* WHAT IS NEEDED: Please reproduce the records exactly, leaving out any pictures.

* DATA EXCERPTS:
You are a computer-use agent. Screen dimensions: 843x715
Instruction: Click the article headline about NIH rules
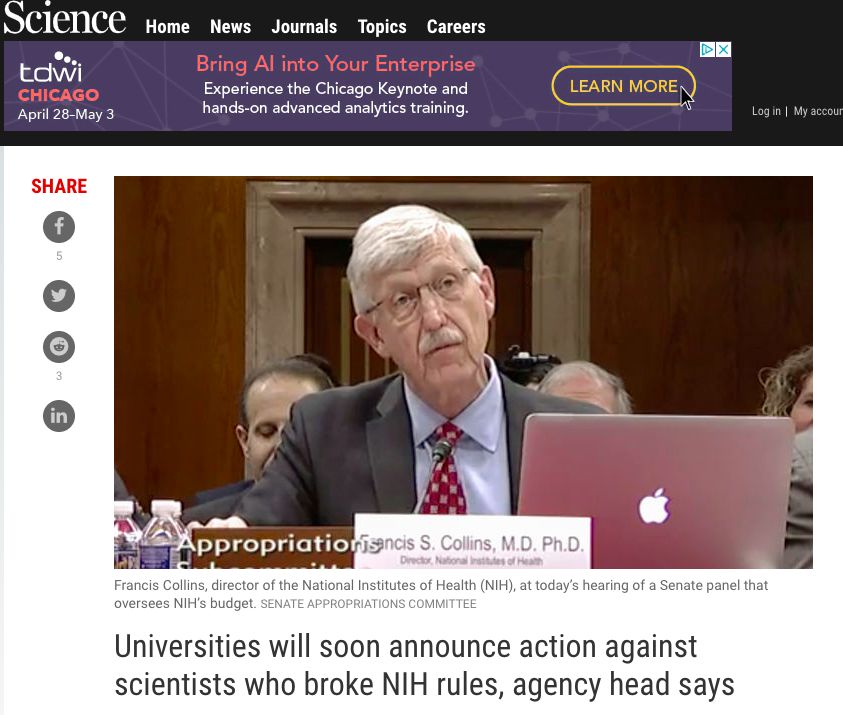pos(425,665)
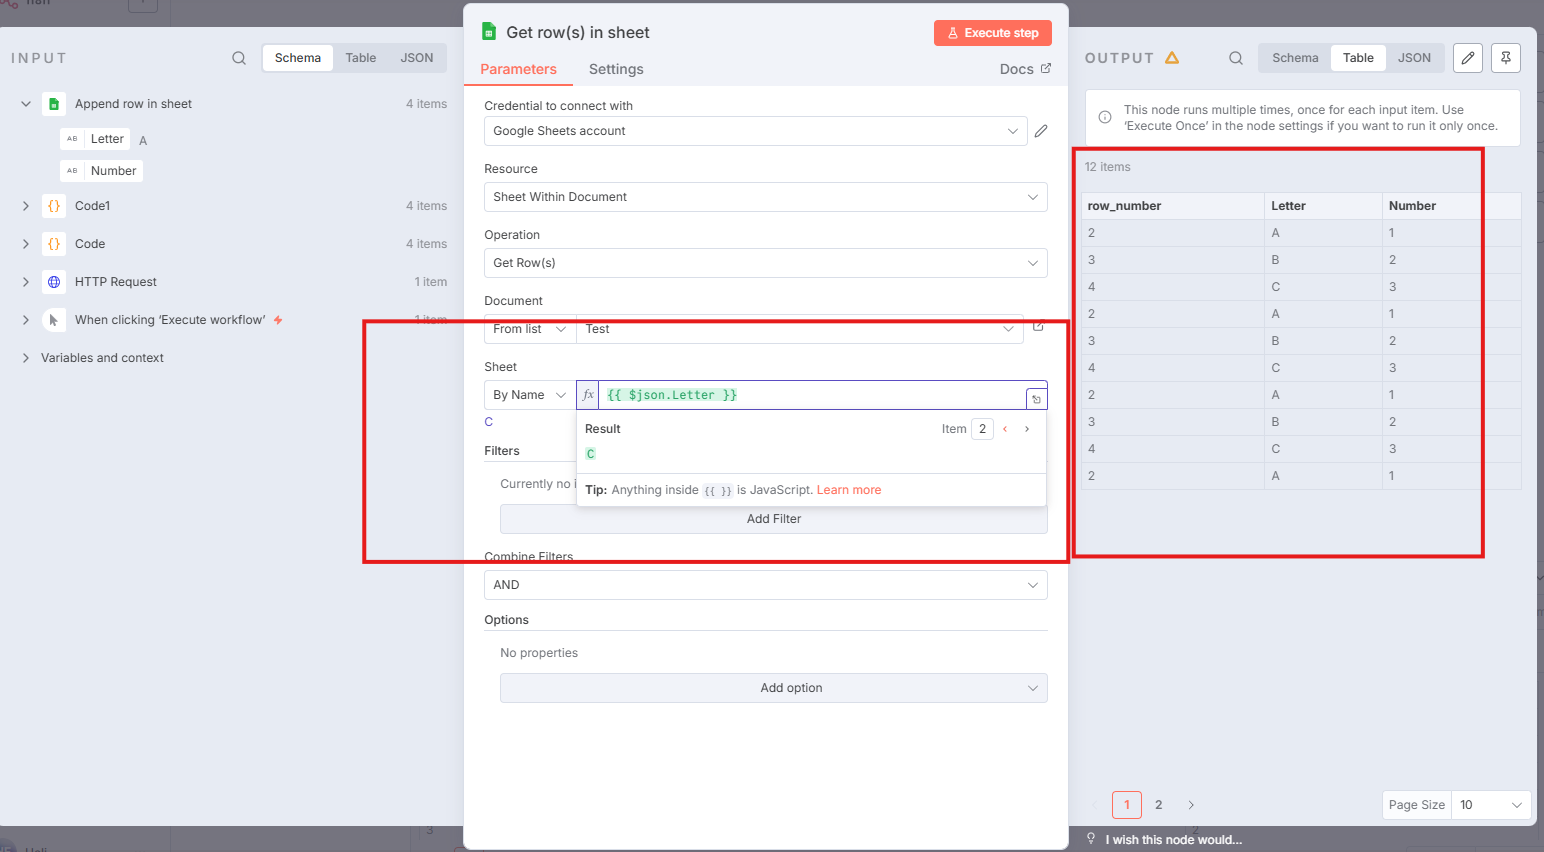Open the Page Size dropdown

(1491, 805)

* SOLUTION TO THIS TASK:
You are a computer-use agent. Screen dimensions: 843x715
Instruction: Click the article headline about NIH rules
pos(425,665)
Open the Page Size dropdown

(1491, 805)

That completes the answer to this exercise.